I still have some issues with the compositing not working quite right for the tool layer when it is active with a mask in replace-mode, but i think that's the only bit left now. I fixed the feathering too - it renders the selection mask to a correctly sized image, blurs it and then pastes it back to the actual selection mask. For the blurring I extracted the multi-threaded blur code from the blur tool into a re-usable object and made it support single channel data and they both now use it.
Enough of the tomatoes, time for the cat
I'm surprised I can even remember cursive let alone write it with a mouse on my first attempt.
I started poking at cleaning up the application state - right now it's all going through the toolbox object which is a singleton. Not happy with what i've come up with so far, and actually I'm starting to wonder if I want that type of single toolbox anyway. But I guess I will stick with a single something-or-other-object to route the state around to the required parts, i.e. current window, current layer, current tool, etc.
Hmm, with that sorted maybe I can start thinking about different backends.
Optimistic?
I may have been a bit overoptimistic with the desire to stick to RGBA float images.
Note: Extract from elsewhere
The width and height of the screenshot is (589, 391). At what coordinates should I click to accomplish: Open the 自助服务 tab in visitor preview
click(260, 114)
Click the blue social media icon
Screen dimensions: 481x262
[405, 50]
I did the maths and it gets a bit out of hand very fast - a full sized image from my camera is over 40MB in uncompressed RGBA/8 format, in float that's pushing 200MB. Add another for the tool layer and another for the compositing buffer and a single-channel image for the selection mask and suddenly you're well on your way to gig country. There's no real reason for the compositing buffer to be so big; it could be as little as a single line (or a tile, I should make it multi-threaded), but breaking up the tool layer would be 'tricky'. Even just clearing that much data is a bit of a task (but surprisingly perhaps it still runs reasonably interactive speed) although again it could limit the area cleared fairly easily.
So I guess I will have to keep other data types in mind after-all but I will probably not bother implementing them for the time being. OpenCL images can be stored in various formats but be read from memory directly as floats, so there I could probably do it relatively transparently, at least for 4-channel images. If I ever get there.